▶ _Data in this exercise_:
---+---

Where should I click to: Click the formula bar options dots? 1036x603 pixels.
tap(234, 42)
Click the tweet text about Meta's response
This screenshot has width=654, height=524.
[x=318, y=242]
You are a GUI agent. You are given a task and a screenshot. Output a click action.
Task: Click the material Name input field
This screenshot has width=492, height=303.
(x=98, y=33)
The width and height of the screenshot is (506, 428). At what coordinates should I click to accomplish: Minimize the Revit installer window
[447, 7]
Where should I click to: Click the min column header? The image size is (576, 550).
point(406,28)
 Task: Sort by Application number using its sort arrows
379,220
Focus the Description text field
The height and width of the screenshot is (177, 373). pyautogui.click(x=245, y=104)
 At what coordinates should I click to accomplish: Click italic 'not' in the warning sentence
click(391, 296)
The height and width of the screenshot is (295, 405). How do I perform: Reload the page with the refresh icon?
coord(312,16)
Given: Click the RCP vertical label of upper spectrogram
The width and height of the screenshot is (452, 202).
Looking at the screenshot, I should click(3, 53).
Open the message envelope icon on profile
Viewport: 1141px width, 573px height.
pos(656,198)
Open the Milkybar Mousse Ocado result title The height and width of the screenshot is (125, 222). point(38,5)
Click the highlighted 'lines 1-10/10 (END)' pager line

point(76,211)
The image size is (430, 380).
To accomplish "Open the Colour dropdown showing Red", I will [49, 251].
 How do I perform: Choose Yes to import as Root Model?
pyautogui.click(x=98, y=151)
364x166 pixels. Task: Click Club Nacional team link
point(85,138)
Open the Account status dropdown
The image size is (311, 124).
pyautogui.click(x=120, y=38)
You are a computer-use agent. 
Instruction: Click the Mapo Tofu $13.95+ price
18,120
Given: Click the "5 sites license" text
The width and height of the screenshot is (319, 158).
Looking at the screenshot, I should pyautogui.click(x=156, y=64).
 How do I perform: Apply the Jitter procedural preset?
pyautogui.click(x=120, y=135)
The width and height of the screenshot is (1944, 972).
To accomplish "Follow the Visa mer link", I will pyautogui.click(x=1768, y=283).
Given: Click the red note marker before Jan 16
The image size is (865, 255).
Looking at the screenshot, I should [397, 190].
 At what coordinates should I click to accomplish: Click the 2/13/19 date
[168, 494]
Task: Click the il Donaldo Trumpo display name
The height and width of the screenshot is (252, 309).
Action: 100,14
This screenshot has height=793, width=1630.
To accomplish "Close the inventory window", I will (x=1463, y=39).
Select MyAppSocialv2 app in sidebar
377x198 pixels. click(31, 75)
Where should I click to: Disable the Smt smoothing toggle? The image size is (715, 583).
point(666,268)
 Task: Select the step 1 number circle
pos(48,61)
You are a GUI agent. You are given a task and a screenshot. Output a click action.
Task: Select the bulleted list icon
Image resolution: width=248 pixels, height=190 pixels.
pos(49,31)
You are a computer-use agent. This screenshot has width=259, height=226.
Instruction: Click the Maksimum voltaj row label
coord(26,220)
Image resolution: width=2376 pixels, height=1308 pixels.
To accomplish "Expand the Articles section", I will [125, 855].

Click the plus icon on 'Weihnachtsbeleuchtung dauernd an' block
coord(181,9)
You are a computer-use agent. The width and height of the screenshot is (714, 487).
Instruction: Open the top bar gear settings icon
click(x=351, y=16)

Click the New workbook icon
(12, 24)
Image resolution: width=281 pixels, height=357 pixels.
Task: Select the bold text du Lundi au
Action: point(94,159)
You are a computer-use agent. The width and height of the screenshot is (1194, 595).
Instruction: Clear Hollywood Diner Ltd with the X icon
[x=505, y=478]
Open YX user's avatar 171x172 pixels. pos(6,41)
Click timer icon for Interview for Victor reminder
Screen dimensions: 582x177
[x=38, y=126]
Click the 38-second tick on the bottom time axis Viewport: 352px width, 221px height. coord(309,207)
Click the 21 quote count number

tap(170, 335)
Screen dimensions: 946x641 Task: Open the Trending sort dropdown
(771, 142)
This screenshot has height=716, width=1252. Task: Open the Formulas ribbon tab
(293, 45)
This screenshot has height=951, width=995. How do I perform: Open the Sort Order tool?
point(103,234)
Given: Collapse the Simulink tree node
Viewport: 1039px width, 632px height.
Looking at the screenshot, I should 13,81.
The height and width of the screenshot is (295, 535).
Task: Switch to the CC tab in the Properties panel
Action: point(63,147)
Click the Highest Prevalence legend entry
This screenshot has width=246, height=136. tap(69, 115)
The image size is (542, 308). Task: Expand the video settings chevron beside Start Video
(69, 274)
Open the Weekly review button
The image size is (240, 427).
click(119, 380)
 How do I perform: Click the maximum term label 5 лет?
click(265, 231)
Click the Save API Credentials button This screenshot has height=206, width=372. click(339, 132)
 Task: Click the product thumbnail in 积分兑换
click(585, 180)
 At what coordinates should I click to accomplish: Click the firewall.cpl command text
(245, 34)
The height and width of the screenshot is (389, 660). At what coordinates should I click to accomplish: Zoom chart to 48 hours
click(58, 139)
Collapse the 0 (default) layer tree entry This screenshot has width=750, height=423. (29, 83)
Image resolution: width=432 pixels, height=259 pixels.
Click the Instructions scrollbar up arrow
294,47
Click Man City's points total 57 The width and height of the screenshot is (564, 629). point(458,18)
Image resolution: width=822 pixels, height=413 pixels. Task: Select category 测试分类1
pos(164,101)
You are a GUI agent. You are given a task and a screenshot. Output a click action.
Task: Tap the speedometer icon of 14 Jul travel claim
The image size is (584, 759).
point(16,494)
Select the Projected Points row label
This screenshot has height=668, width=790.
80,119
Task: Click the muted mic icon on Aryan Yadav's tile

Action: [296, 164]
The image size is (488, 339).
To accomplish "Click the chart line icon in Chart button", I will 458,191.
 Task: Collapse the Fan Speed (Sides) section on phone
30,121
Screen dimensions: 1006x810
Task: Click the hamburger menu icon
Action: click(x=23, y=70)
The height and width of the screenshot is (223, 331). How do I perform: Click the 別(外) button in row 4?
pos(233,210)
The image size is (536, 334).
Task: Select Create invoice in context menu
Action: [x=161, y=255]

---+---

Reproduce every line above. Keep it exact.

▶ _The answer_:
Where should I click to: Click the formula bar options dots? 1036x603 pixels.
tap(234, 42)
Click the tweet text about Meta's response
This screenshot has width=654, height=524.
[x=318, y=242]
You are a GUI agent. You are given a task and a screenshot. Output a click action.
Task: Click the material Name input field
This screenshot has width=492, height=303.
(x=98, y=33)
The width and height of the screenshot is (506, 428). At what coordinates should I click to accomplish: Minimize the Revit installer window
[447, 7]
Where should I click to: Click the min column header? The image size is (576, 550).
point(406,28)
 Task: Sort by Application number using its sort arrows
379,220
Focus the Description text field
The height and width of the screenshot is (177, 373). pyautogui.click(x=245, y=104)
 At what coordinates should I click to accomplish: Click italic 'not' in the warning sentence
click(391, 296)
The height and width of the screenshot is (295, 405). How do I perform: Reload the page with the refresh icon?
coord(312,16)
Given: Click the RCP vertical label of upper spectrogram
The width and height of the screenshot is (452, 202).
Looking at the screenshot, I should click(3, 53).
Open the message envelope icon on profile
Viewport: 1141px width, 573px height.
pos(656,198)
Open the Milkybar Mousse Ocado result title The height and width of the screenshot is (125, 222). point(38,5)
Click the highlighted 'lines 1-10/10 (END)' pager line

point(76,211)
The image size is (430, 380).
To accomplish "Open the Colour dropdown showing Red", I will [49, 251].
 How do I perform: Choose Yes to import as Root Model?
pyautogui.click(x=98, y=151)
364x166 pixels. Task: Click Club Nacional team link
point(85,138)
Open the Account status dropdown
The image size is (311, 124).
pyautogui.click(x=120, y=38)
You are a computer-use agent. 
Instruction: Click the Mapo Tofu $13.95+ price
18,120
Given: Click the "5 sites license" text
The width and height of the screenshot is (319, 158).
Looking at the screenshot, I should pyautogui.click(x=156, y=64).
 How do I perform: Apply the Jitter procedural preset?
pyautogui.click(x=120, y=135)
The width and height of the screenshot is (1944, 972).
To accomplish "Follow the Visa mer link", I will pyautogui.click(x=1768, y=283).
Given: Click the red note marker before Jan 16
The image size is (865, 255).
Looking at the screenshot, I should [397, 190].
 At what coordinates should I click to accomplish: Click the 2/13/19 date
[168, 494]
Task: Click the il Donaldo Trumpo display name
The height and width of the screenshot is (252, 309).
Action: 100,14
This screenshot has height=793, width=1630.
To accomplish "Close the inventory window", I will (x=1463, y=39).
Select MyAppSocialv2 app in sidebar
377x198 pixels. click(31, 75)
Where should I click to: Disable the Smt smoothing toggle? The image size is (715, 583).
point(666,268)
 Task: Select the step 1 number circle
pos(48,61)
You are a GUI agent. You are given a task and a screenshot. Output a click action.
Task: Select the bulleted list icon
Image resolution: width=248 pixels, height=190 pixels.
pos(49,31)
You are a computer-use agent. This screenshot has width=259, height=226.
Instruction: Click the Maksimum voltaj row label
coord(26,220)
Image resolution: width=2376 pixels, height=1308 pixels.
To accomplish "Expand the Articles section", I will [125, 855].

Click the plus icon on 'Weihnachtsbeleuchtung dauernd an' block
coord(181,9)
You are a computer-use agent. The width and height of the screenshot is (714, 487).
Instruction: Open the top bar gear settings icon
click(x=351, y=16)

Click the New workbook icon
(12, 24)
Image resolution: width=281 pixels, height=357 pixels.
Task: Select the bold text du Lundi au
Action: point(94,159)
You are a computer-use agent. The width and height of the screenshot is (1194, 595).
Instruction: Clear Hollywood Diner Ltd with the X icon
[x=505, y=478]
Open YX user's avatar 171x172 pixels. pos(6,41)
Click timer icon for Interview for Victor reminder
Screen dimensions: 582x177
[x=38, y=126]
Click the 38-second tick on the bottom time axis Viewport: 352px width, 221px height. coord(309,207)
Click the 21 quote count number

tap(170, 335)
Screen dimensions: 946x641 Task: Open the Trending sort dropdown
(771, 142)
This screenshot has height=716, width=1252. Task: Open the Formulas ribbon tab
(293, 45)
This screenshot has height=951, width=995. How do I perform: Open the Sort Order tool?
point(103,234)
Given: Collapse the Simulink tree node
Viewport: 1039px width, 632px height.
Looking at the screenshot, I should 13,81.
The height and width of the screenshot is (295, 535).
Task: Switch to the CC tab in the Properties panel
Action: point(63,147)
Click the Highest Prevalence legend entry
This screenshot has width=246, height=136. tap(69, 115)
The image size is (542, 308). Task: Expand the video settings chevron beside Start Video
(69, 274)
Open the Weekly review button
The image size is (240, 427).
click(119, 380)
 How do I perform: Click the maximum term label 5 лет?
click(265, 231)
Click the Save API Credentials button This screenshot has height=206, width=372. click(339, 132)
 Task: Click the product thumbnail in 积分兑换
click(585, 180)
 At what coordinates should I click to accomplish: Click the firewall.cpl command text
(245, 34)
The height and width of the screenshot is (389, 660). At what coordinates should I click to accomplish: Zoom chart to 48 hours
click(58, 139)
Collapse the 0 (default) layer tree entry This screenshot has width=750, height=423. (29, 83)
Image resolution: width=432 pixels, height=259 pixels.
Click the Instructions scrollbar up arrow
294,47
Click Man City's points total 57 The width and height of the screenshot is (564, 629). point(458,18)
Image resolution: width=822 pixels, height=413 pixels. Task: Select category 测试分类1
pos(164,101)
You are a GUI agent. You are given a task and a screenshot. Output a click action.
Task: Tap the speedometer icon of 14 Jul travel claim
The image size is (584, 759).
point(16,494)
Select the Projected Points row label
This screenshot has height=668, width=790.
80,119
Task: Click the muted mic icon on Aryan Yadav's tile

Action: [296, 164]
The image size is (488, 339).
To accomplish "Click the chart line icon in Chart button", I will 458,191.
 Task: Collapse the Fan Speed (Sides) section on phone
30,121
Screen dimensions: 1006x810
Task: Click the hamburger menu icon
Action: click(x=23, y=70)
The height and width of the screenshot is (223, 331). How do I perform: Click the 別(外) button in row 4?
pos(233,210)
The image size is (536, 334).
Task: Select Create invoice in context menu
Action: [x=161, y=255]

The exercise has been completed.